Ein Blick und ich erhaschte neben meiner Bettseite zwei Regale mit Büchern. Ich entschied mich spontan für die linke Bettseite und war erfreut, neben mir nach Farben geordnete Klassiker zu finden, darunter eine tolle Ausgabe von Thomas Mann, allerdings auch einige Reader's Digest-Bücher. Neugierig geworden schritt ich (in so einem Zimmer schreitet man wie eine Dame!) zum Bücherregal auf der anderen Bettseite und erblickte hier eine bunte Ansammlung von Danielle Steel, Utta Danella, Pferdebüchern, Konsalik und Konsorten.
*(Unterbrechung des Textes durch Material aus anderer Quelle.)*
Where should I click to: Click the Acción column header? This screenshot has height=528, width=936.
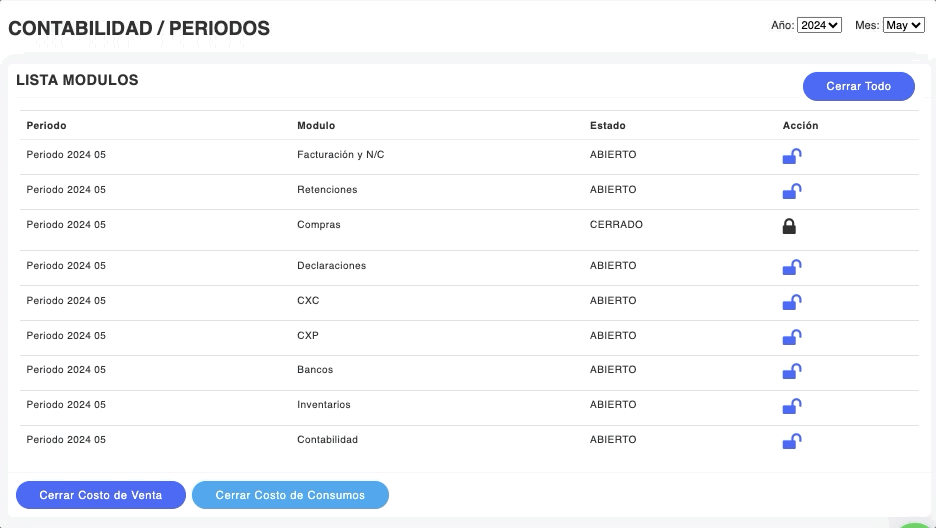pyautogui.click(x=800, y=126)
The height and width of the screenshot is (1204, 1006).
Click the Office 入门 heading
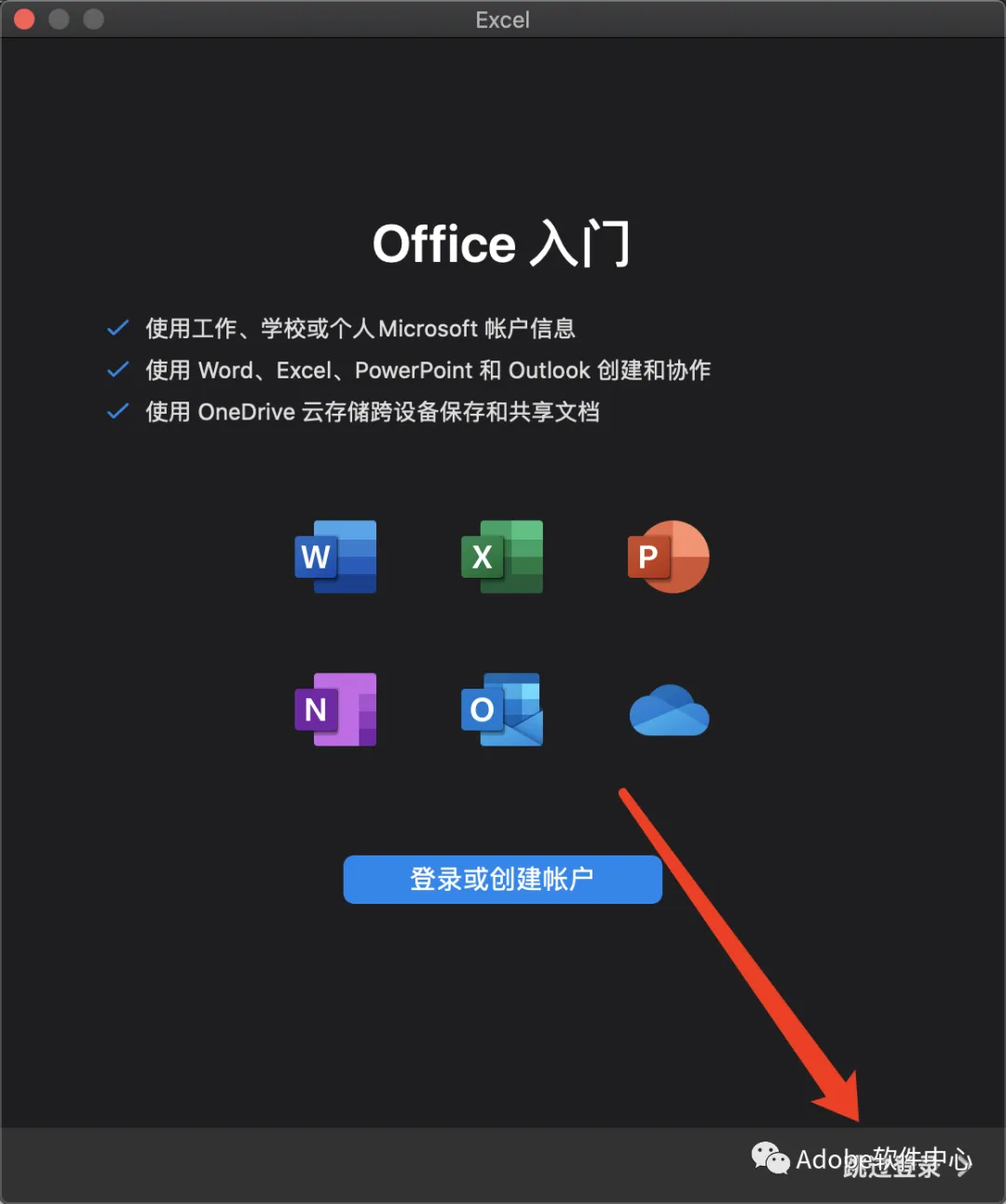(x=502, y=244)
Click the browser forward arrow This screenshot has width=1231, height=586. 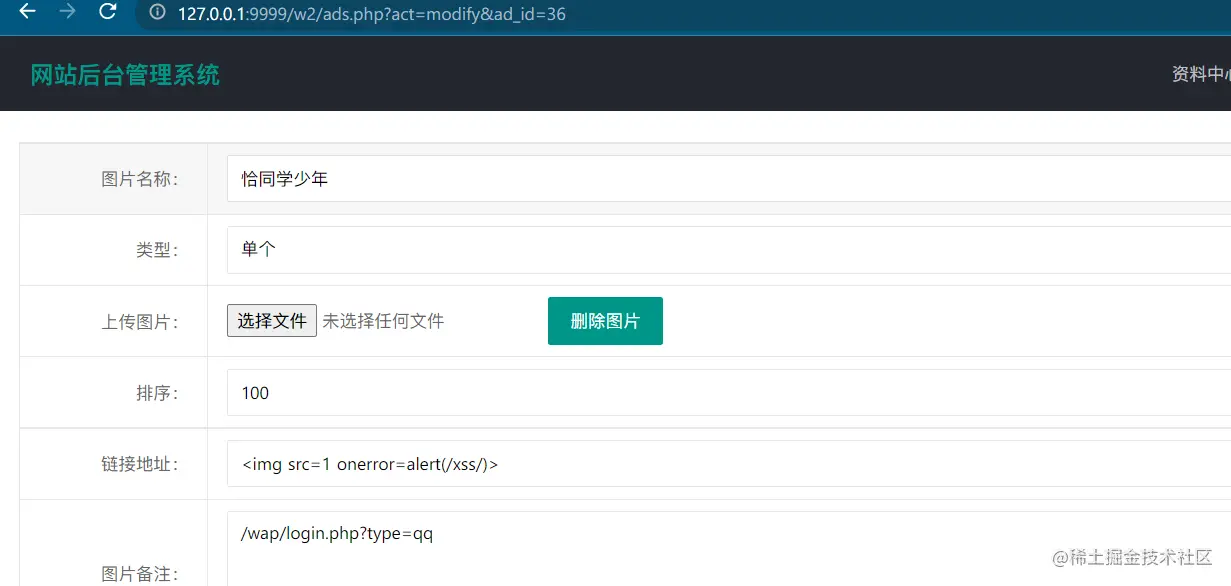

Oha! Habe ich da gerade eine Gender-Falle entdeckt und ein Buchregal für Männer und ein Buchregal für Frauen entdeckt? Natürlich in Anbetracht der Tatsache, welche ältere Zielgruppe so ein Hotel besucht? Ich fand die Auswahl spannend und auch die Platzierung: Die Frauenbücher, vermutlich, befanden sich auf derselben Bettseite, vor der die Badewanne thronte. Ebenso das Telefon zum Hotel und ein eiserner Ständer für Anzüge (damit die Frau sie für den Mann abends aufhängen kann?). Auf meiner Seite mit den Klassikern befand sich hingegen nur der Wecker. 

Als Freund von Statistiken würde ich nun doch gerne Zahlen sehen, wie die Bettverteilung vor uns ausgesehen hat. Haben die Bücher letztendlich die Platzwahl und so die Rollenverteilung während des Urlaubs bestimmt? Wurden sie überhaupt beachtet? Sah es in allen Zimmer ähnlich aus? Wie war dort die Verteilung der Badewanne und des Anzughalters? War die Anordnung bei uns Zufall? Oder bildete ich mir dort in meinem urigen Königreich mit Hirschgeweihen und Truthähnen im Frühstückssalon einfach zu viel ein?